Right. I'd need to revisit the problem to be sure exactly what information is missing though. A big example is that the subclasses generate equality methods even though the superclasses also have equality defined, and these don't play well together. There are others, but I don't remember what offhand (I try to have very little to do with the feature other than fixing bugs in it).


> I believe escaping rules for private types might be on the list as well. At
> least, I couldn't find them anywhere.
>
I think you are right. We have to include these.

Ok.
milessabin
Joined: 2008-08-11,
User offline. Last seen 33 weeks 3 days ago.
Re: Things that are less than adequately specced

On Fri, Feb 27, 2009 at 10:19 AM, David MacIver wrote:
> Anything else?

Something reasonably clearcut on type inference rather than relying on
the behaviour of scalac as the implied spec.

For instance, to the best of my knowledge there's nothing in the SLS
which gives a definitive resolution one way or another to this issue,

https://lampsvn.epfl.ch/trac/scala/ticket/1317

Cheers,

Miles

extempore
Joined: 2008-12-17,
User offline. Last seen 35 weeks 3 days ago.
Re: Things that are less than adequately specced

On Fri, Feb 27, 2009 at 10:19:29AM +0000, David MacIver wrote:
> Anything else?

Tail recursion, which comes to mind quickly because you opened a bug on
it for this very reason and nobody knows the bug database like paulp:

http://lampsvn.epfl.ch/trac/scala/ticket/1219

In the same vein, the emission of switch statements.

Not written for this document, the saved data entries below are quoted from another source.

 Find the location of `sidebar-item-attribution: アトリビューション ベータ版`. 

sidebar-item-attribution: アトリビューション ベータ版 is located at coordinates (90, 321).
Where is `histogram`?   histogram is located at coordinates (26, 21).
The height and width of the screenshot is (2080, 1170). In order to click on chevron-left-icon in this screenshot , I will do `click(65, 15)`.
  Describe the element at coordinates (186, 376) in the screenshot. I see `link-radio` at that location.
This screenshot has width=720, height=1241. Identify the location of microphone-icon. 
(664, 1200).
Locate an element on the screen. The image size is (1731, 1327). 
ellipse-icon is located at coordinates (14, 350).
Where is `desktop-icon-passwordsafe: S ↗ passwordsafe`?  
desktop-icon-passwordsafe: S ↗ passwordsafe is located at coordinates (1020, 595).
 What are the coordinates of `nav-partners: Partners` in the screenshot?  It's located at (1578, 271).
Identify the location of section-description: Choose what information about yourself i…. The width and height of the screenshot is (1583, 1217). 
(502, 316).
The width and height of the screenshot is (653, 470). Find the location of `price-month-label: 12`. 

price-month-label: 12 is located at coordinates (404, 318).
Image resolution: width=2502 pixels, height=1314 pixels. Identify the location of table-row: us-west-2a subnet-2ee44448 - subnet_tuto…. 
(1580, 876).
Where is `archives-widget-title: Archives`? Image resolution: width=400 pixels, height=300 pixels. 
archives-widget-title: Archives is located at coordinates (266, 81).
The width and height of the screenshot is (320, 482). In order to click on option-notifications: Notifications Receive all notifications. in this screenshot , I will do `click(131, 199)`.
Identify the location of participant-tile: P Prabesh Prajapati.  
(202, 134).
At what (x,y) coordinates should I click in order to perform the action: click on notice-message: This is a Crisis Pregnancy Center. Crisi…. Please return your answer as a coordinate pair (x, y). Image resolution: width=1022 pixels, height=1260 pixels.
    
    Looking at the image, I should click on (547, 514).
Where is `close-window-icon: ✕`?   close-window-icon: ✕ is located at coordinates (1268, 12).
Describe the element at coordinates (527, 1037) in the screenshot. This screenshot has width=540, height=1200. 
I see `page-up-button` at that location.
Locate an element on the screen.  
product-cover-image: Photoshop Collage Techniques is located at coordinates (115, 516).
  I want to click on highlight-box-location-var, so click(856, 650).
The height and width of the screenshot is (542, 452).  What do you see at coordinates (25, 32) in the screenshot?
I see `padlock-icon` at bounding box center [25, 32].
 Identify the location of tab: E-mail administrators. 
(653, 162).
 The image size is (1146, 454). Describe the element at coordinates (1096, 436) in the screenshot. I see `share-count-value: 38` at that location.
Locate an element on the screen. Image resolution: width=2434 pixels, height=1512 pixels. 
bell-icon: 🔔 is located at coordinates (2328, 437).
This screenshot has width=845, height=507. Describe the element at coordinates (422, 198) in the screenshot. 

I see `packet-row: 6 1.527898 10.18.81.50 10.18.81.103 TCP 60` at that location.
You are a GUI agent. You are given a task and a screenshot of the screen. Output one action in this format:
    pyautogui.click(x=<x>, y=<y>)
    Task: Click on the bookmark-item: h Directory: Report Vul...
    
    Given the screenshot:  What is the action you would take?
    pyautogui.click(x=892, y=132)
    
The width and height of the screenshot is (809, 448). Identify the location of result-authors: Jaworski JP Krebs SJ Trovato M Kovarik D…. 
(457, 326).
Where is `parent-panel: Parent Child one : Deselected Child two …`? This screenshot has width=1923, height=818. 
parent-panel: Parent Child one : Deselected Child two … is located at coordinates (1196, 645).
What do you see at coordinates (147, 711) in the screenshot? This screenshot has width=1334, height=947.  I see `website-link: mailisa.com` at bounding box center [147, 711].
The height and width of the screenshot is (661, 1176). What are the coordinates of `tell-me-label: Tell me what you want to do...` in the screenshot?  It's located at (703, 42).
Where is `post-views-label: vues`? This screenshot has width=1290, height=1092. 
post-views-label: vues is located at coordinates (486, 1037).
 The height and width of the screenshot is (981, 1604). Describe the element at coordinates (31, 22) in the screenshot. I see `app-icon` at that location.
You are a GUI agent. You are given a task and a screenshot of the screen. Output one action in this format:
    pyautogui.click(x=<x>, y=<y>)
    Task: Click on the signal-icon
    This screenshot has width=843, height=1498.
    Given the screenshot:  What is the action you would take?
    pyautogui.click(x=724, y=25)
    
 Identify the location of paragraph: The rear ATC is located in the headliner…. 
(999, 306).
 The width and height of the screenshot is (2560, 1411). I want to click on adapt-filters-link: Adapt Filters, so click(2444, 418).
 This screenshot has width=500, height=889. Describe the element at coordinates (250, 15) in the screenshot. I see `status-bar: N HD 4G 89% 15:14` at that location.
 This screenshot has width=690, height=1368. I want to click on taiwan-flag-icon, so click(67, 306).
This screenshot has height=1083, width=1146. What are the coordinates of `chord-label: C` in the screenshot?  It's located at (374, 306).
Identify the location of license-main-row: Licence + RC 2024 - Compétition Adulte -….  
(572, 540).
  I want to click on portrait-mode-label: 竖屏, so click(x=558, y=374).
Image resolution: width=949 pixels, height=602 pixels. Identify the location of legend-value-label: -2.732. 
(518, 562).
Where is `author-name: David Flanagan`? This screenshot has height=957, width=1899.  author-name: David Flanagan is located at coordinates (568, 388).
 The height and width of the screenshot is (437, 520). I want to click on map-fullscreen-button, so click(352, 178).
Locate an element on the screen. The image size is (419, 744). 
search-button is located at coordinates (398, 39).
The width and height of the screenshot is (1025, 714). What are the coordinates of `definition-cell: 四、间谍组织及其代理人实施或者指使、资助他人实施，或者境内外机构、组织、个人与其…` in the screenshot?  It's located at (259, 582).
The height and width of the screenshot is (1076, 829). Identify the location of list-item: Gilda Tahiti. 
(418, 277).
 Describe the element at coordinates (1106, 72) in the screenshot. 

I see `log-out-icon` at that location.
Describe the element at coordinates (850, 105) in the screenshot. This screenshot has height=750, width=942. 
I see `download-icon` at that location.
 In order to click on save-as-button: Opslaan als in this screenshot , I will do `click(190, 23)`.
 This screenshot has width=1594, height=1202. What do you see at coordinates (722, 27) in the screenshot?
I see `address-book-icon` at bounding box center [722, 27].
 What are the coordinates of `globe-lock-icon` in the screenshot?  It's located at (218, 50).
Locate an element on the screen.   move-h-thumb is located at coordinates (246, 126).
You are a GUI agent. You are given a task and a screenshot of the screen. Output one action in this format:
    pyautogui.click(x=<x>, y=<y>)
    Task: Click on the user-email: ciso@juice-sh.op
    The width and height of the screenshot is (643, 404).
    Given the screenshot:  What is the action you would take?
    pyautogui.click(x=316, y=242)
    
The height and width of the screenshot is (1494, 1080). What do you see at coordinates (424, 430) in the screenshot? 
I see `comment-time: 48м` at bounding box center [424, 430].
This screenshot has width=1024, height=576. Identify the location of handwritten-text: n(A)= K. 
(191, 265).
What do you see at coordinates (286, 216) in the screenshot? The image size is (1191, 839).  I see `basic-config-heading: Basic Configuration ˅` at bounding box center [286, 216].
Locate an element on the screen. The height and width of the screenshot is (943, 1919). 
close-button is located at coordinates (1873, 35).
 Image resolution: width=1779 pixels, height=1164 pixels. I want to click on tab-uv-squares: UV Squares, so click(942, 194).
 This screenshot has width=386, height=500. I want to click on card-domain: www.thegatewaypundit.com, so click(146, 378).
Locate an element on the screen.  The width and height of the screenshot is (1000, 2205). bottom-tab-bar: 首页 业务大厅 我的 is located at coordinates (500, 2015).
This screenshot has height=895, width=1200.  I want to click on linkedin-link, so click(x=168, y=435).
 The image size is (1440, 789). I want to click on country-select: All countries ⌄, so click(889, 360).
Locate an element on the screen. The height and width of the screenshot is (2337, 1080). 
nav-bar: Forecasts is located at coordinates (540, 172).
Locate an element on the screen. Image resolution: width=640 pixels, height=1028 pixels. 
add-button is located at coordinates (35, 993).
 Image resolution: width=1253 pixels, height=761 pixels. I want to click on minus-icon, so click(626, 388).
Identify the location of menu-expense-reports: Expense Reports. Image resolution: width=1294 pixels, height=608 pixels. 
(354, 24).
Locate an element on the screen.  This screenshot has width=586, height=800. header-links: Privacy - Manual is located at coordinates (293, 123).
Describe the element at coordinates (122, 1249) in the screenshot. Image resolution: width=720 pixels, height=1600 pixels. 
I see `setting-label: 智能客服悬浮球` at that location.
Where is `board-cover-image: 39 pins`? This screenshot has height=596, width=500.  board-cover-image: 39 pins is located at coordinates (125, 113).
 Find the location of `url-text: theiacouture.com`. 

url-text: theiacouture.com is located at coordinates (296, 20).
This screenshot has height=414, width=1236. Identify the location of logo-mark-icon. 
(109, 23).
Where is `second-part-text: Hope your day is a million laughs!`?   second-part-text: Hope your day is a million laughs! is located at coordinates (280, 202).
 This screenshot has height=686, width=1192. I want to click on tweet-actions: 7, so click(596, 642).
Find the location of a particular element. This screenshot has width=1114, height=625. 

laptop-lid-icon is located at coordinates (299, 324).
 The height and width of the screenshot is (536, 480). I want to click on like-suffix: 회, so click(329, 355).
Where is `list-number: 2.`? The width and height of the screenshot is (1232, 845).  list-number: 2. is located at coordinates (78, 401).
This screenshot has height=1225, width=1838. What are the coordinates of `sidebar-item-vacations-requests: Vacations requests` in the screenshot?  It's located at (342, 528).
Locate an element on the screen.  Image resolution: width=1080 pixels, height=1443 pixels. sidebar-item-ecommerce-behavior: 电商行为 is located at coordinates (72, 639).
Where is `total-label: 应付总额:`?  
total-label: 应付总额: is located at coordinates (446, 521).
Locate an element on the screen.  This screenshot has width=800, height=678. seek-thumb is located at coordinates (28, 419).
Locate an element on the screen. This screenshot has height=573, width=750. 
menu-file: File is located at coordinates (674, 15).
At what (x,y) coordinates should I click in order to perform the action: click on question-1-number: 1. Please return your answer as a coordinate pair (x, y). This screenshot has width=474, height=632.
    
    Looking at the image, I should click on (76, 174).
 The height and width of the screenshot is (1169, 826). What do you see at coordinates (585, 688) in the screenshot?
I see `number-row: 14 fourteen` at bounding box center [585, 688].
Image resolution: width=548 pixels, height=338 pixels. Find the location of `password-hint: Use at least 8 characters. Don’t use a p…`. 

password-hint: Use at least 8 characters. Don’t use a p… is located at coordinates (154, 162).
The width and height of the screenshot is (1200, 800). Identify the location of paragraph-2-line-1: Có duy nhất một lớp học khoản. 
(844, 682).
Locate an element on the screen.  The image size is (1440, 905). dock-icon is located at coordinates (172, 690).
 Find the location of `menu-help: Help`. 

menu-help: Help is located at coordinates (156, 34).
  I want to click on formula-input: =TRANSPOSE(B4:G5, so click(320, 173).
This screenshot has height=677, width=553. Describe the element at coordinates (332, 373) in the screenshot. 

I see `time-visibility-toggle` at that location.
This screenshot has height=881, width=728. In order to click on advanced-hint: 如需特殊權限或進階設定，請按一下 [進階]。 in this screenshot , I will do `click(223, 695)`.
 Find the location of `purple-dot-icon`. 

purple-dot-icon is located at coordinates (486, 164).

These are things
that don't necessarily need to be in the SLS, but it's important that
their behavior be better specified than they are at present.

DRMacIver
Joined: 2008-09-02,
User offline. Last seen 42 years 45 weeks ago.
Re: Things that are less than adequately specced
+1 to both tail recursion and type inference.

Another one which has just occurred to me is arrays. Or rather, they are specified but the specification and the reality do not conform.